500ml/g tomato passata

2 x small onions, thickly sliced

6 x fat cloves of garlic, thinly sliced width-ways

½ x standard 250g chorizo, sliced

Pinch of saffron threads (optional)

75ml medium sherry

2 x teaspoons smoked paprika

500ml chicken stock (or vegetable)

3 x 400g tins butter beans, drained.

3 x small packets of flat leaf parsley, finely chopped

Preheat the oven to 200⁰C.

Halve the peppers vertically through the stalk. Remove the stalk, seeds, and pith. Massage a little olive oil onto the skin side of each pepper and place cut face down on a baking tray, season generously with salt and pepper.

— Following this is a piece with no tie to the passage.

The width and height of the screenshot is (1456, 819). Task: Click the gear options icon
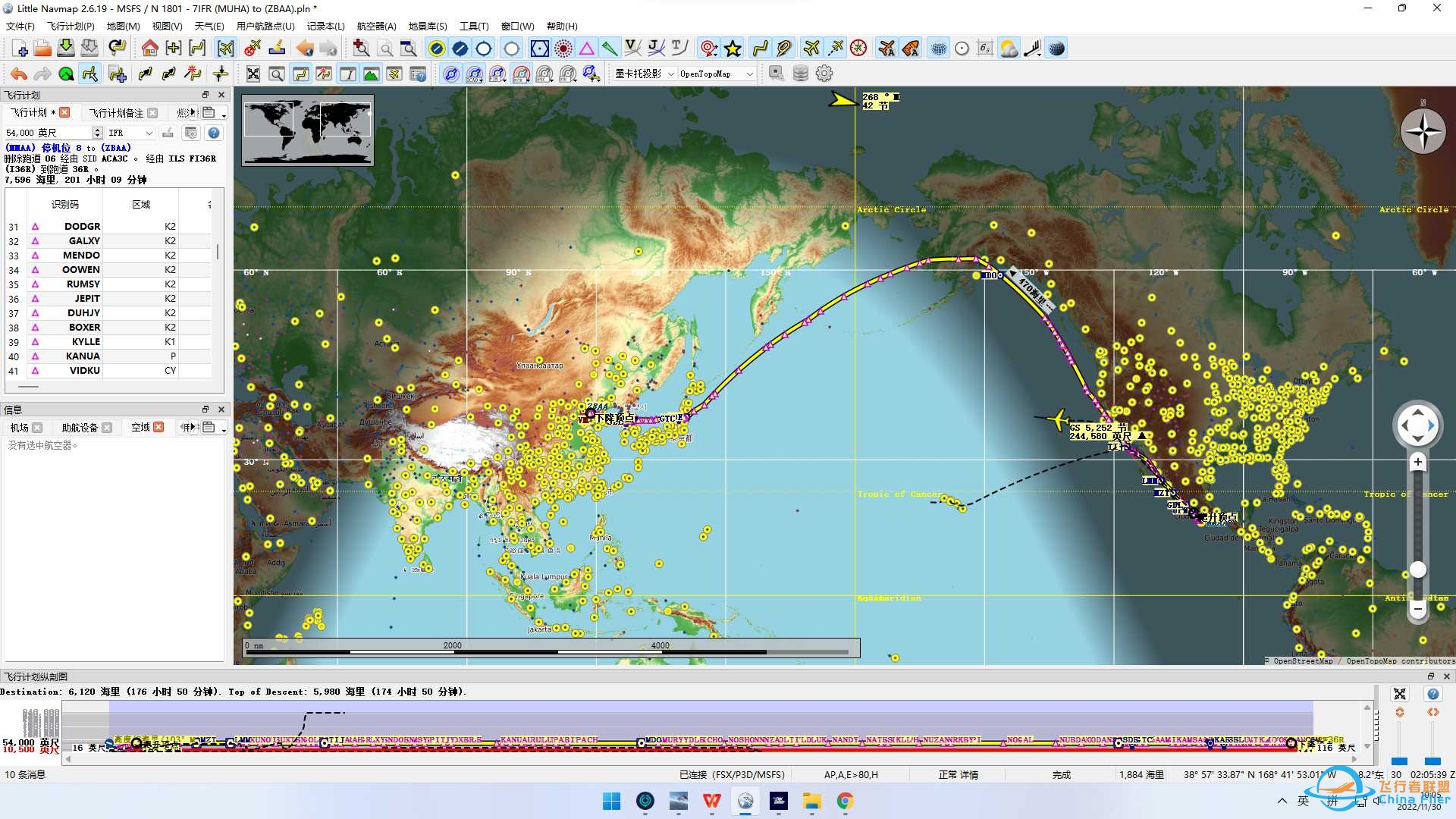tap(824, 74)
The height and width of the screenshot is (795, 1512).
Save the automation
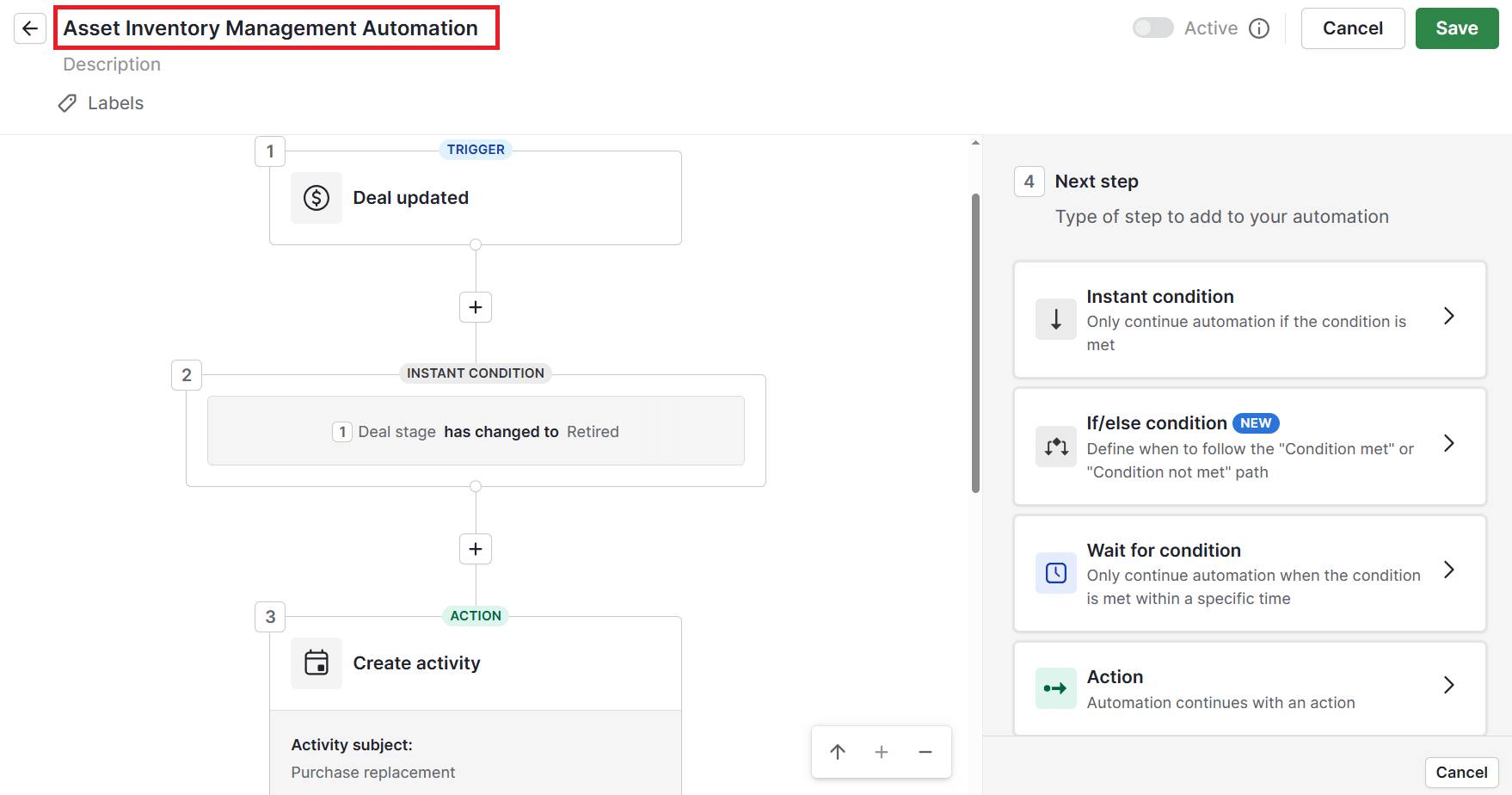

Roast them in the oven, top shelf, for 20 – 30mins until the skins are blackened and wrinkled.

As soon as you take the peppers out of the oven, have a freezer bag at the ready to scrape the peppers into, tying a knot in the bag to create a steam trap. A Pyrex bowl with a bit of cling film would work equally well.

Leave the peppers until they are cool enough to handle, then remove them from the bag, but don’t throw away the accumulated juices.

Set half the peppers to one side and make a puree with the other half in a food processor.

Start the stew by frying off the chorizo in a dry pan over a medium heat until it starts to colour. Remove with a slotted spoon reserving the oil left behind.

Fry the sliced garlic in the chorizo oil briefly until just starting to brown, then whip them out and set to one side with the chorizo.

Increase the heat and stir-fry the onion in the same oil. Once the onion starts to brown, add back in the chorizo and garlic, then add the sherry, and turn the heat down again. Add to this the pepper puree, smoked paprika, passata, saffron and stock and bring up to a simmer.

Now add the butter beans and heat through for 10 mins.

Tear the remaining peppers into strips and add to the stew, along with the reserved juices. Taste and adjust the seasoning as necessary. Add the parsley just before serving.